Apenas uma importante lacuna no trabalho de Dufour. O autor não dialoga com os físicos, passa ao largo das considerações atuais do universo quântico e não pensa este homem ternário como um ser prisioneiro da terceira dimensão, mas essencialmente como ser da linguagem. Ausência curiosa, em se tratando de um trabalho que articula brilhantemente muitos dos importantes campos do saber: literatura, lógica, linguística, biologia, cibernética, música, filosofia, psicanálise etc… Ausência sintomática, na melhor acepção do termo, casa vazia, no sentido do conceito Deleuziano  retomado por Dufour, para falar daquilo que escapa à causalidade linear da lógica binária e ao processo organizador da lógica ternária, abrindo, no modo unário, para o processo criativo.

Se seguirmos as orientações lógicas da auto-referência e da recursividade e fizermos um movimento de dobra utilizando os três operadores de Dufour, para pensar seu próprio esforço de produção,  poderíamos dizer que Os Mistérios da Trindade é um livro que se inscreve concomitantemente nos tres níveis lógicos de proposição, tem o mérito de não se aprisionar nas exigências formais do binarismo e nas apaziguadoras ordenações do trinitário, mantendo a inquietação permanente de um pensamento criador que só a manutenção de uma abertura para o unário pode favorecer.

 

Neste sentido, é um legítimo representante da Metodologia aberta que os pensadores da complexidade vem se empenhando  em fazer penetrar nos espíritos contemporâneos: “ A idéia unária dispensa, com efeito, a órdem disciplinar _ a das partilhas  de disciplinas conforme um recorte temático, onde cada mini racionalidade binária (causal ou diferencial) tem sua jurisdição local(…)Se o corte que afeta o campo do saber não deve mais ser situado de modo temático, entre cada ciência, podemos ganhar aí em coerência, congruência e facilidade: para nos deslocarmos de um campo temático a outros, não mais precisaríamos, com efeito, mostrar nossos passaportes a cada fronteira, até mesmo a cada posto de controle arcaico guardado pelas tropas corporativos científicas.

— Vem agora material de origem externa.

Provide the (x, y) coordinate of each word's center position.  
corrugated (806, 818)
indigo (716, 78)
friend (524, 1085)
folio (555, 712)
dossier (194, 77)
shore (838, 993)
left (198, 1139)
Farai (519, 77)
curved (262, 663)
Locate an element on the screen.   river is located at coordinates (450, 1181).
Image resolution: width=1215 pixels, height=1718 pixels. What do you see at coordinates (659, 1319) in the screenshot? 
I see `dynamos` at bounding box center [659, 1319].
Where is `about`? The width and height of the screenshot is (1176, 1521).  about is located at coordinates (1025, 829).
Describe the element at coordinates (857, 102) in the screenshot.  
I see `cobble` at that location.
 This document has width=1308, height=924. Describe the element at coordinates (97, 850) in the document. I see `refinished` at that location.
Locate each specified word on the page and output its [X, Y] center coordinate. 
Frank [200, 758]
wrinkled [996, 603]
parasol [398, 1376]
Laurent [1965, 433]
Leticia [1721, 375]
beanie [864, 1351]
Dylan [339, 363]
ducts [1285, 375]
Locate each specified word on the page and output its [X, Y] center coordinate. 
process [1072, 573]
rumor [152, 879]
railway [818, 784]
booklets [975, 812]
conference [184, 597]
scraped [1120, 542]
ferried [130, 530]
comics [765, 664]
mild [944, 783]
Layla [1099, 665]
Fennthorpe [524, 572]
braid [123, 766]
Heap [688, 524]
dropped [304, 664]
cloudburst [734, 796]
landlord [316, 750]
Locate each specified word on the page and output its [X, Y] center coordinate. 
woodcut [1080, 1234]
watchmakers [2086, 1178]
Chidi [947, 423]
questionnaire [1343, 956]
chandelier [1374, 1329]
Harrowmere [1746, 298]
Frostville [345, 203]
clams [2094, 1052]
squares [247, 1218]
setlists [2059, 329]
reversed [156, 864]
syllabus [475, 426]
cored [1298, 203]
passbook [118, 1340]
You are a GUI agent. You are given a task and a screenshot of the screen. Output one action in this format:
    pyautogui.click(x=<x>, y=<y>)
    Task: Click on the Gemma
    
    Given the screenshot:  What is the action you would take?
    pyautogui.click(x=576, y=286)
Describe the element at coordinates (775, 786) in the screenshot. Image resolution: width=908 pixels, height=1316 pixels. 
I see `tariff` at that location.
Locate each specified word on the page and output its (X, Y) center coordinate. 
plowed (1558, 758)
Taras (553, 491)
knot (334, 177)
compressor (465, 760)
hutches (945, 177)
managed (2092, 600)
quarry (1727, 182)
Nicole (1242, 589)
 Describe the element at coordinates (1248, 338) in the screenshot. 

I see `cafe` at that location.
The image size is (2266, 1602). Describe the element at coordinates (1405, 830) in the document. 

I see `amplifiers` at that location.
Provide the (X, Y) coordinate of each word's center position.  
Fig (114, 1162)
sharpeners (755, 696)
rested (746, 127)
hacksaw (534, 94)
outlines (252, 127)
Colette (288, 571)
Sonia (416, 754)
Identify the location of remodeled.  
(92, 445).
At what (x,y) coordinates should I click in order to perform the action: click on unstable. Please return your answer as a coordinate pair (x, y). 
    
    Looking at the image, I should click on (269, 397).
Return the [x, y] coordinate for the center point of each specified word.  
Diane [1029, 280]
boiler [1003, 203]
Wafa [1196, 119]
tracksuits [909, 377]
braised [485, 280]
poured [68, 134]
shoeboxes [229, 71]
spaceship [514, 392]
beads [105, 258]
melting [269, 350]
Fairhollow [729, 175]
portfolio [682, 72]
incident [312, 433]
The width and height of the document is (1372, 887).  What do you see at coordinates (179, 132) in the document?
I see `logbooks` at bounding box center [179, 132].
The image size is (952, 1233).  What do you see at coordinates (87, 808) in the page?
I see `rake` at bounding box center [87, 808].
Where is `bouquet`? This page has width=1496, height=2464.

A dobra deveria permitir passar de um gênero e um domínio para outro.”

 

Dufour nasceu na França em 1947, é professor na Universidade de Paris 8, onde leciona Filosofia da Linguagem, da Estética e da Educacão, levando em conta a descoberta freudiana. Este é o segundo trabalho do autor que chega às prateleiras das livrarias brasileiras, traduzido pela Cia. de Freud. Representa ainda, uma fonte de referências bibliográficas relevante para os pesquisadores de ciências humanas e ciências da complexidade em geral.

 

 

Terezinha Mendonça

 

Psicanalista, Doutora em Ciências Sociais, PUCSP

 

Coordenadora do Núcleo para o Pensamento Complexo RJ

 

Resenha publicada no Jornal O Globo.